> **INSTRUCTIONS FOR THE TASK**
Could you retype the records word for word but without any pictures?

> **Collected data entries**
|---|
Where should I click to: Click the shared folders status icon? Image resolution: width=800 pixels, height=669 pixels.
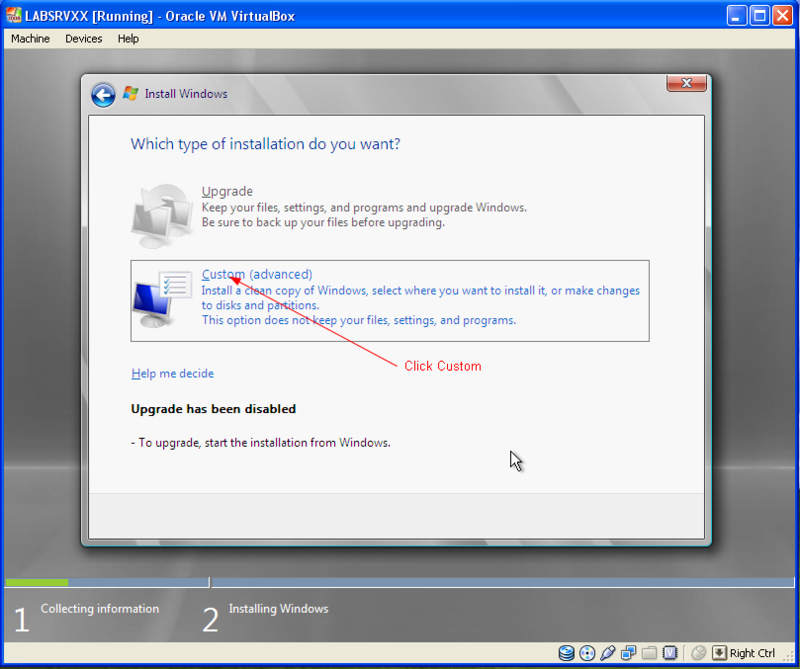pyautogui.click(x=649, y=653)
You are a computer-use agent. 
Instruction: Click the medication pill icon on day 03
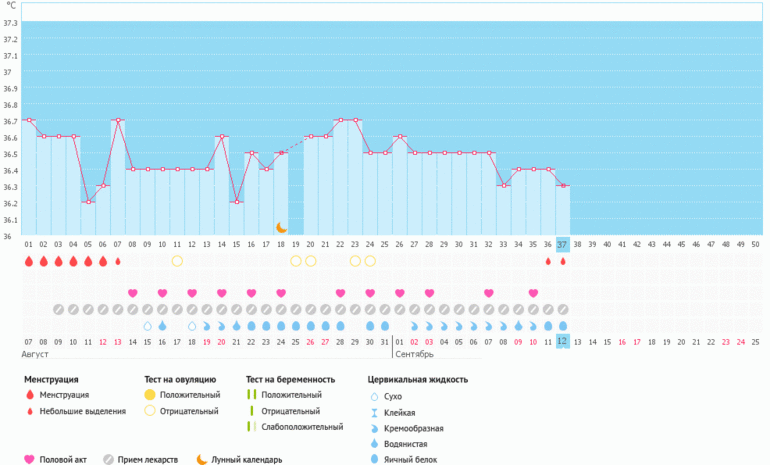(x=58, y=310)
|---|
> **SOLUTION TO THE EXERCISE**
Where should I click to: Click the shared folders status icon? Image resolution: width=800 pixels, height=669 pixels.
pyautogui.click(x=649, y=653)
You are a computer-use agent. 
Instruction: Click the medication pill icon on day 03
(x=58, y=310)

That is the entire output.